Page excerpt
Well said, sky. Depending on oatmeal or soy is a great start, but not the answer. It's a combination of exercise, diet, drugs, and lifestyle changes that work.
Soluble fiber is good for you. It's good for gut health, as well as for reducing cholesterol levels. The evidence for it is well established.
I'm sure it won't help you that much if you eat oatmeal every morning but you smoke, you don't exercise, you're chronically angry or stressed, you're obese, and you live on junk food except for a daily bowl of oatmeal. Soluble fiber is just one small contributor to good health.
If you like oatmeal, great. Eat it. Oatmeal is not the only source of soluble fiber, though, so if you don't like oatmeal, you can get soluble fiber in other ways. If the whole idea of increasing your soluble fiber is a turn-off, you can focus on other aspects of healthy living.
Funny you should mention this....my father-in-law and mother-in-law eat oatmeal every morning and their cholesterol levela are perfect. My father-in-law is 85 years old at this point.

Given records
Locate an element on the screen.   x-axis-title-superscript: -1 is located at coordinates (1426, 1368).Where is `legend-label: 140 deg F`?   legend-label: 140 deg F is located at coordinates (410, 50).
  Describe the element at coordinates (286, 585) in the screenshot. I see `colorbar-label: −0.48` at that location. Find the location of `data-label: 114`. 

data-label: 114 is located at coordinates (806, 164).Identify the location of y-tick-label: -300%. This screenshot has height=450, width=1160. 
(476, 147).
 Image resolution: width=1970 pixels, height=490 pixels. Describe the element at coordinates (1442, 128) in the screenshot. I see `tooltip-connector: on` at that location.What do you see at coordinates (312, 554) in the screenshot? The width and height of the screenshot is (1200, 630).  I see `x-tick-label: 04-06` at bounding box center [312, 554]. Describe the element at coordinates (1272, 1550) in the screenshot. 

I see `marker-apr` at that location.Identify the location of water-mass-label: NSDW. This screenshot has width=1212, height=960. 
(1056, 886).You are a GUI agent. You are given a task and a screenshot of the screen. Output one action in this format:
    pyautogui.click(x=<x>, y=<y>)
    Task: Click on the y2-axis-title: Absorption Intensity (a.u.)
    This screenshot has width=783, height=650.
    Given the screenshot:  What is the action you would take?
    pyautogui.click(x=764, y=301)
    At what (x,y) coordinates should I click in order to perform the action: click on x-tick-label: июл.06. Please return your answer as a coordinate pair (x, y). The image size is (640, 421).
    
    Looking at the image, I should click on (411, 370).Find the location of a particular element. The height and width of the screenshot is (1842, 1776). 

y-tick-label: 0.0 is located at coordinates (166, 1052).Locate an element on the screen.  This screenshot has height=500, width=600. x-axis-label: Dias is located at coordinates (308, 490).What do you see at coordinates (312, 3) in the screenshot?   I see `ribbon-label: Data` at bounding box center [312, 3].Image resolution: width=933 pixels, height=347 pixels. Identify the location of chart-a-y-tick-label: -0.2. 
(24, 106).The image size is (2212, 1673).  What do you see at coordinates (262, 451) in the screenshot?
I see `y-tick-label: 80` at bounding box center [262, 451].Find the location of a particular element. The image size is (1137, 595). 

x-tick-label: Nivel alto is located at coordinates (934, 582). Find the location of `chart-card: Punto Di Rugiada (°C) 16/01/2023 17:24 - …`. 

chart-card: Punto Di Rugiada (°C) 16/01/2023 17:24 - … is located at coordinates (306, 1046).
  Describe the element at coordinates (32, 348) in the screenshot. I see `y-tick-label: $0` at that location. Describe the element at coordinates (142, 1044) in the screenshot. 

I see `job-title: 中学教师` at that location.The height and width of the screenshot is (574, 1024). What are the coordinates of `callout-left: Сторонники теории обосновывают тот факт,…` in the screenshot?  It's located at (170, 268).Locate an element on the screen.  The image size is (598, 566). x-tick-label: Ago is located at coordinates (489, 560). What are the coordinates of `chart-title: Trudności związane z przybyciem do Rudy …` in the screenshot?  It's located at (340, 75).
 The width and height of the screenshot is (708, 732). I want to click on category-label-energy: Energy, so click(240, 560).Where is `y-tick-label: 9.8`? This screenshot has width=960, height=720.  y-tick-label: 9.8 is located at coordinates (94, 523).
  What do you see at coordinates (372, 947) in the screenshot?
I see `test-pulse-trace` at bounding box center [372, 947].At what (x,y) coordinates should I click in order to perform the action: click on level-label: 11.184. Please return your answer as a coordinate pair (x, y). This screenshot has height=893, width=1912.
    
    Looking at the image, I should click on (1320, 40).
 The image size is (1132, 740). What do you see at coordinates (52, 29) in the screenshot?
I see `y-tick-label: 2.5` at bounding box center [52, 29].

Tasks to perform
[1] In the oatmeal discussion, what two benefits of soluble fiber are named?
[2] Transcribe the stretch of the oatmeal discussion that begins with the words containing "If you like" and ends with "of healthy living.".
[3] Pick up the oatmeal discussion after its final sentence and keep writing.

Exercise responses
[1] It is good for gut health and for reducing cholesterol levels.

[2]
If you like oatmeal, great. Eat it. Oatmeal is not the only source of soluble fiber, though, so if you don't like oatmeal, you can get soluble fiber in other ways. If the whole idea of increasing your soluble fiber is a turn-off, you can focus on other aspects of healthy living.

[3]
I'd say probably oatmeal helps a little bit, same with soy and other products with a high fiber content. That said, if you are eating pork chops, bacon, steaks, etc. and mixing in oatmeal to counter the effects of high cholesterol foods, I doubt that it would help.
I just got out of the hospital with a cardiac issue, and was issued the 'cardiac' menu to choose foods. The only red meat option was beef bullion, but there was a strong emphasis on whole wheat, soy, chicken, baked fish, etc. I think it's a matter of what foods to avoid while adding good fiber that helps. Statin drugs are very beneficial as well.